───── Excerpted passage

Music Industry

Deconstructing the hit songs of the first half of 2018

HitSongsDeconstructed is a website that tracks trends in songwriting, production, and the music business designed to help musicians and composers navigate through the confusing maze of today’s industry. It focuses largely on what it takes to write and produce a hit song.

The site took a look at compositional trends seen so far in 2018 and found the following. (Keep in mind that we’re only dealing with the American Top 200.)

  • 44 songs, 45 performing artists, 154 credited songwriters (do the math!), 66 credited producers (again, often more than one per song), and 12 record labels all made it into the Billboard Hot 100.
  • Five songs were hip-hop: God’s Plan (Drake), Nice For What (Drake), Psycho(Post Malone featuring Ty Dolla $ign), Sad! (XXXTentacion) and This is America(Childish Gambino)
  • Two songs were pop: Havana (Camila Cabello featuring Young Thug) and Perfect (Ed Sheeran featuring Beyoncé)
  • Drake had two #1 and spent the most time at #1 (18 weeks).
  • Hip-hop accounted for 55% of the Top 10 singles, an increase of 37% over last year.
  • Hip-hop influences were involved in 89& of all Top 10 songs, an increase of 63% from the same time last year.
  • 55% of Top 10s were sung by males. Only 20% featured exclusively female vocals.

──────────

Direction 1
In the piece on 2018 hit songs, how many weeks did Drake spend at #1?
Direction 2
Translate this sentence from the piece on 2018 hit songs into Spanish: "It focuses largely on what it takes to write and produce a hit song."

───── Material

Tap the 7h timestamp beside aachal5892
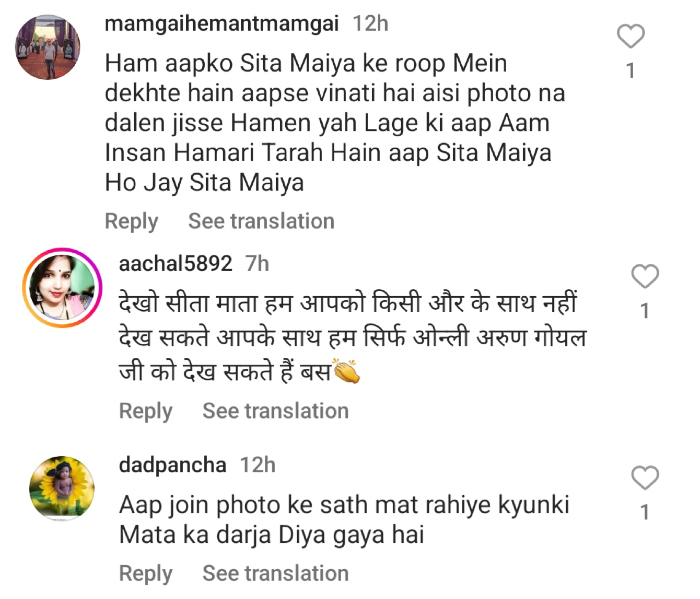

──────────

Task solution 1
18 weeks

Task solution 2
Se centra en gran medida en lo que se necesita para escribir y producir una canción de éxito.